* **What to do**
List all lines in the material below that contain "every".

* **Input records**
= = = = = = =

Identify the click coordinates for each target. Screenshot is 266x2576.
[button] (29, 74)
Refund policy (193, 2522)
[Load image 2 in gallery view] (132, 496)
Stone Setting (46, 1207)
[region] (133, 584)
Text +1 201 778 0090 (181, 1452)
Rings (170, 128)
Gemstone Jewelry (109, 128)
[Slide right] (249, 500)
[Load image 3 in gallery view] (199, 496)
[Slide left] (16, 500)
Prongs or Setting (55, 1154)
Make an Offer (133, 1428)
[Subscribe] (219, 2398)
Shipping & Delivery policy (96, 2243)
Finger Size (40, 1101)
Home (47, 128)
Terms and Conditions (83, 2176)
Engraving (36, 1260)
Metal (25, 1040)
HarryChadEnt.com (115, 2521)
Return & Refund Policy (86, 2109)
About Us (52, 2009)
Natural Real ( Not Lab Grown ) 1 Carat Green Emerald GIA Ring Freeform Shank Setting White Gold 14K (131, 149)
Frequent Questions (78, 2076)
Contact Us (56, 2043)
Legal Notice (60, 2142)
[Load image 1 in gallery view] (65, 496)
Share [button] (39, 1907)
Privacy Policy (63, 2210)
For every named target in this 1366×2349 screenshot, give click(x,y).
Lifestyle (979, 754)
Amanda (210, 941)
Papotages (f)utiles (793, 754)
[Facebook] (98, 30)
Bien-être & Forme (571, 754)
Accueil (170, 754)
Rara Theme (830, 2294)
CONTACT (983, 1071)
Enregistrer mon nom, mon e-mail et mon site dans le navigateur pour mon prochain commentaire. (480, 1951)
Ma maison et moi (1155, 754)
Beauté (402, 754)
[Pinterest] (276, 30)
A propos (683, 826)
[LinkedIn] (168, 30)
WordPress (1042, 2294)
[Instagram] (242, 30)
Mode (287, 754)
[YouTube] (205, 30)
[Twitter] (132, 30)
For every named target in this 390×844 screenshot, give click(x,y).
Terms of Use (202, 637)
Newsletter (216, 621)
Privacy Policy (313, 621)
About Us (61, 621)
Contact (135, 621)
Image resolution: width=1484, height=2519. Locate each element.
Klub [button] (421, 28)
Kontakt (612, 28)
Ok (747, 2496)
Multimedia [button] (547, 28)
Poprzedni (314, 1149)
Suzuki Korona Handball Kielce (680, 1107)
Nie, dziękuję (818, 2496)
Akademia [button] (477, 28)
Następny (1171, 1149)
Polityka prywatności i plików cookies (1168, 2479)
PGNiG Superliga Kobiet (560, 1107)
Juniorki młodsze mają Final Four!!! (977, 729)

= = = = = = =

* **Answer to this task**
For every named target in this 1366×2349 screenshot, give click(x,y).
For every named target in this 390×844 screenshot, give click(x,y).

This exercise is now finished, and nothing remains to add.